There’s also little evidence to suggest that MPs are different from the rest of the population - where one-in-ten men have purchased sex. It is little wonder therefore that our report on how the law should change, published in 2014, was the first major cross-party intervention on the subject in twenty years.

Some take the view that by removing all legal constraints, it will make the inherently exploitative trade of prostitution, safer. It’s not just me that questions this approach, though I accept that - equally - there’s no consensus that my preferred measure of criminalising the purchase of sex, while decriminalising the sale, would fundamentally change the scale of the problem.

Where all sides come together, however, is in the desire to see women diverted from the law courts. It is still possible for women (and it still is women; prostitution remains highly genderised) to go to prison for offences related to prostitution. Today, in 2015.

The total number of prosecutions for all prostitution offences in England and Wales has been decreasing since 2010, but not in a uniform fashion. This does not reflect a reduction in the size of the trade, or the violent nature of it.

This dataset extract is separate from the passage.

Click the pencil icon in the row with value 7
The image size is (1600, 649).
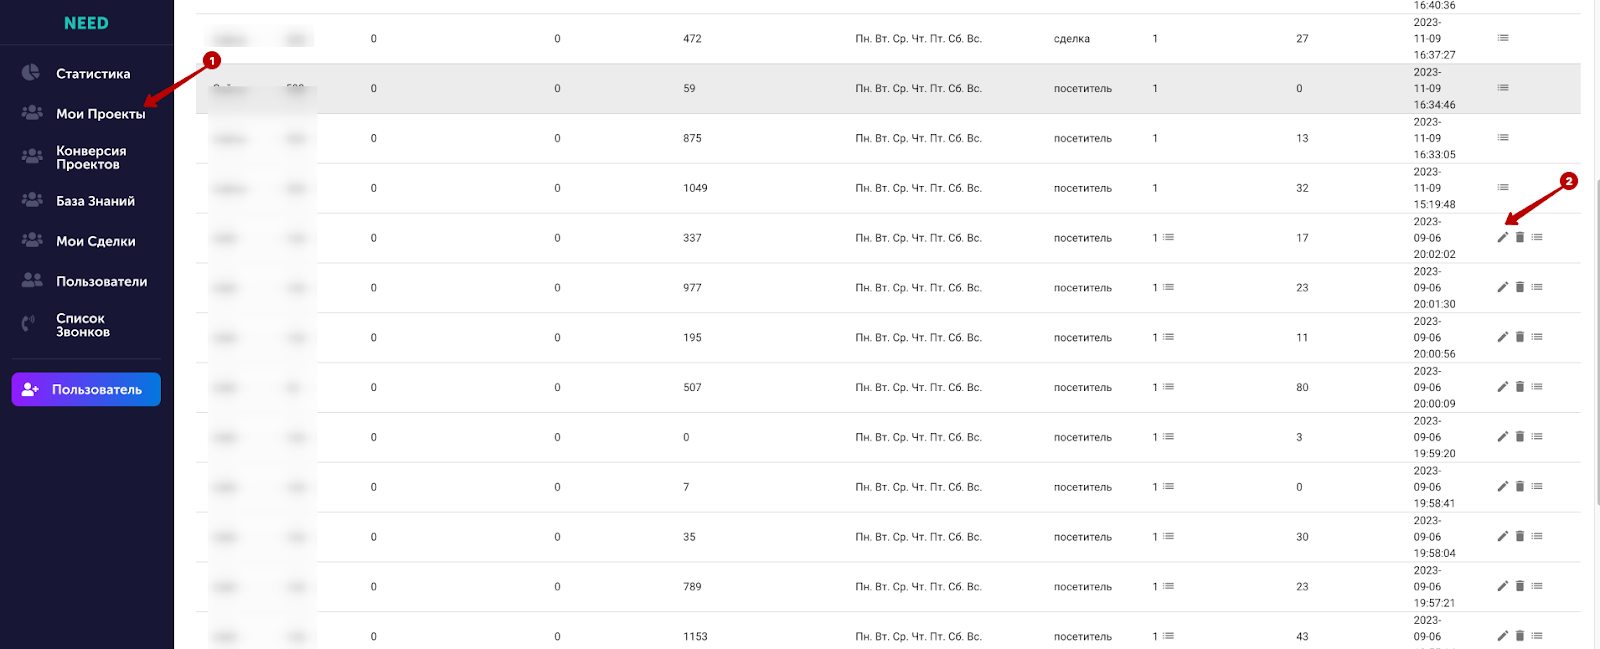pyautogui.click(x=1502, y=487)
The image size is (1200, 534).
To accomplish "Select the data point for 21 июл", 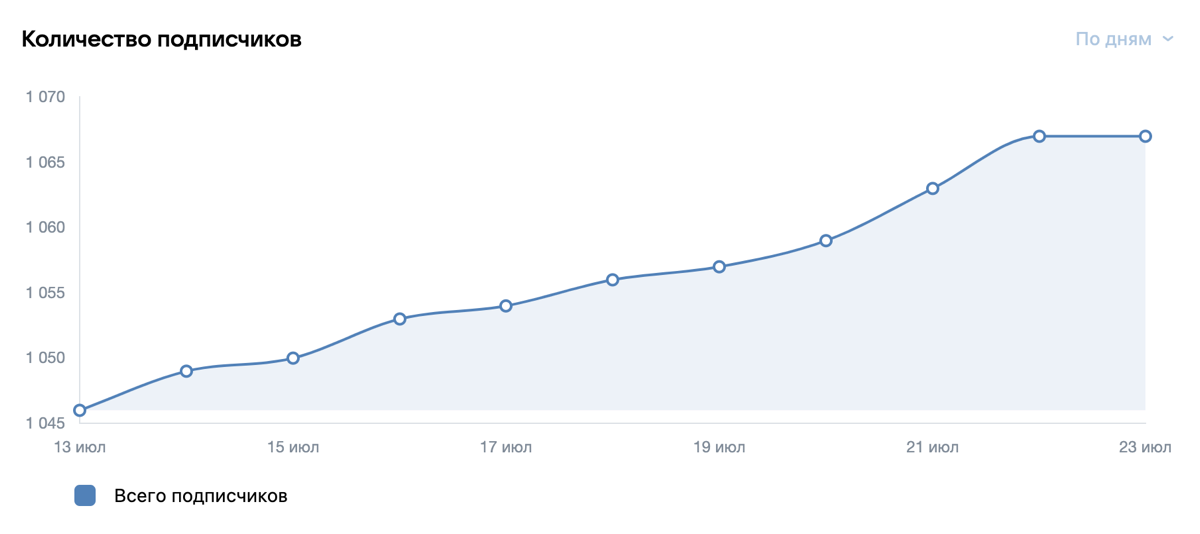I will tap(932, 188).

There were once consistently more prosecutions for kerb crawling, profiting, and control of prostitution. But since 2013, there have been more prosecutions for soliciting or loitering than for profit from prostitution and kerb crawling each year.

In simple terms, offences committed by men with choice, freedom and money in their pocket are having a blind eye turned to them, while women are being targeted - and this trend is accelerating. In the law courts, and in prosecutions, it is the most vulnerable party in the transaction, who is taking the burden of criminality.

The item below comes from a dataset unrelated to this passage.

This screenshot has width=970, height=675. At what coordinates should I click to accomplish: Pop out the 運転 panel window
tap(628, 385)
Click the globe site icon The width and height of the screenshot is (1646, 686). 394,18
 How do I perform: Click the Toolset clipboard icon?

Take on-street sex buying as an example. In 2013-14 just 237 prosecutions were brought for kerb crawling, but there were 553 - more than twice as many - for loitering and soliciting.

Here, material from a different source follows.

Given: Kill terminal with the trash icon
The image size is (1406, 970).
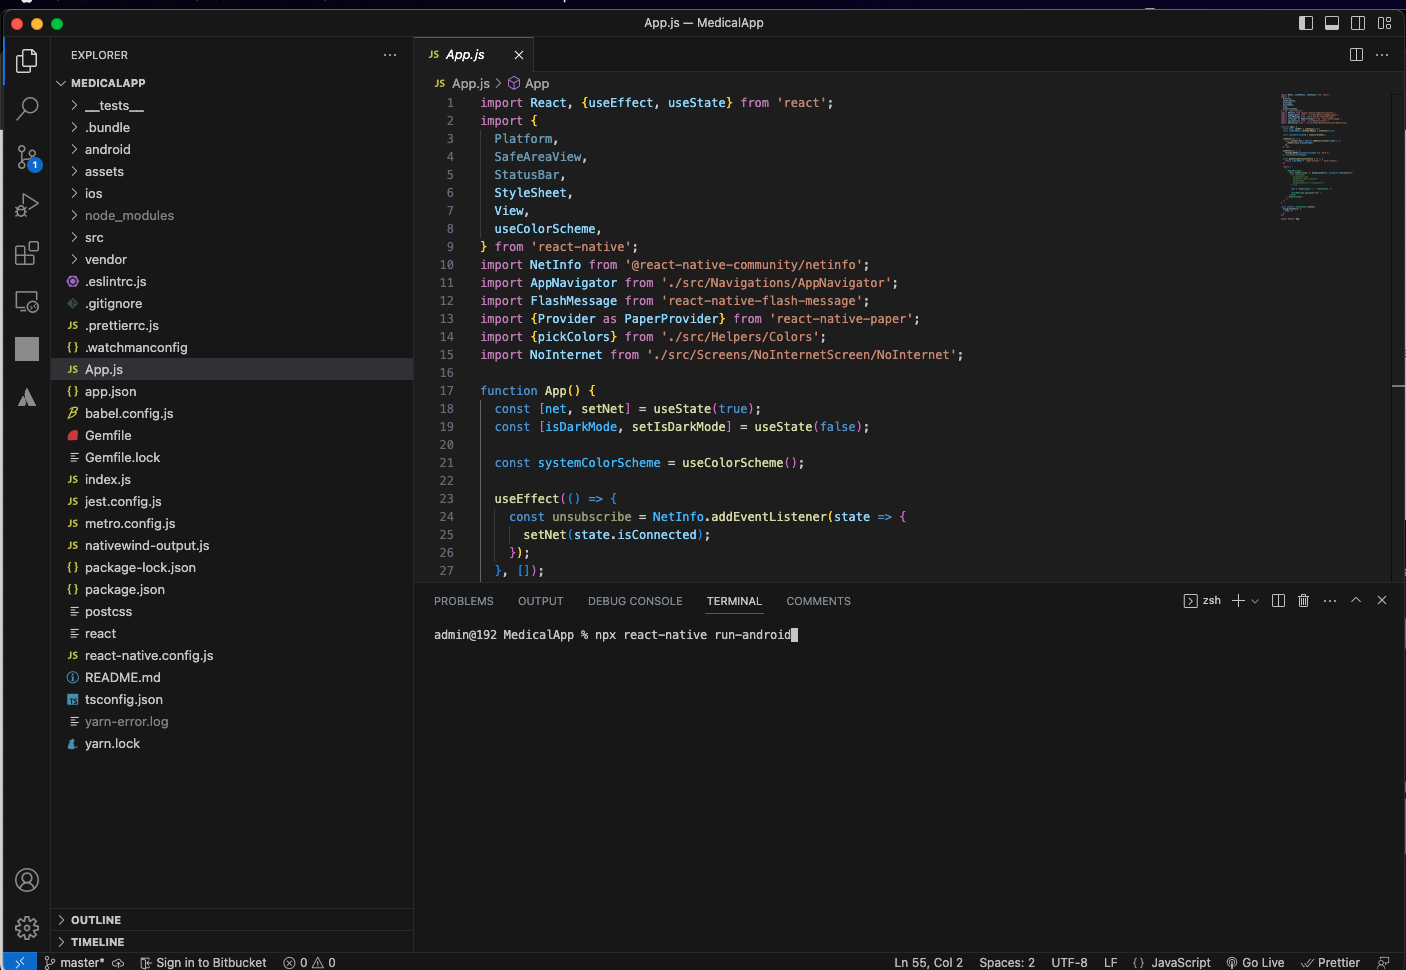Looking at the screenshot, I should pyautogui.click(x=1303, y=601).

There is a similar pattern in the 2014/15 figures: 227 charges for kerb crawling reached court, while 456 prosecutions were initiated against those who were selling sex. Just 83 prosecutions for control of prostitution, or ‘pimping’, were brought in that same year.

These are men and women on the same street. It takes a high level of liberal delusion to be convinced that prostitution is caused by a surge of women wishing to sell sex, rather than men who wish to buy it. And yet women who sell sex are the ones being targeted in our law courts, not the men that create the demand in the first place.

This situation even goes against the Crown Prosecution Service’s (CPS) own guidance. They say:

“Prostitution is addressed as sexual exploitation within the overall CPS Violence Against Women strategy because of its gendered nature… At the same time, those who abuse and exploit those involved in prostitution should be rigorously investigated and prosecuted, and enforcement activity focused on those who create the demand for on-street sex, such as kerb crawlers.”

Why then, is this happening? For the same reason it always does - in our criminal justice system stigmatised, poor women are valued less than moneyed, professional men.

My debate in Parliament today raises these issues directly with the government ministers responsible. But to be honest, the prosecution-bias against women in the courts isn’t the problem; merely a symptom of it. This bias will only be tackled when the law reflects the inherent harm of the trade to women, rather than sending the mixed signals of today.

That’s why I welcome the work of the End Demand Alliance, composed of over 40 organisations working to end the demand that fuels sex trafficking and prostitution, advocating the adoption of the Sex Buyer Law throughout the UK.

This would criminalise paying for sex, while decriminalising its sale and providing support and exiting services for those exploited by prostitution. Regardless of these big changes in the law, I don’t see how anyone can support the current state of affairs where there are more prosecutions brought against women than men involved in prostitution.

The authorities are targeting women because they're easier to arrest and prosecute. It goes against their own guidance, common sense and natural justice.
And it needs to stop.

Gavin Shuker is MP for Luton South and chair of the All Party Group on Prostitution and the Global Sex Trade.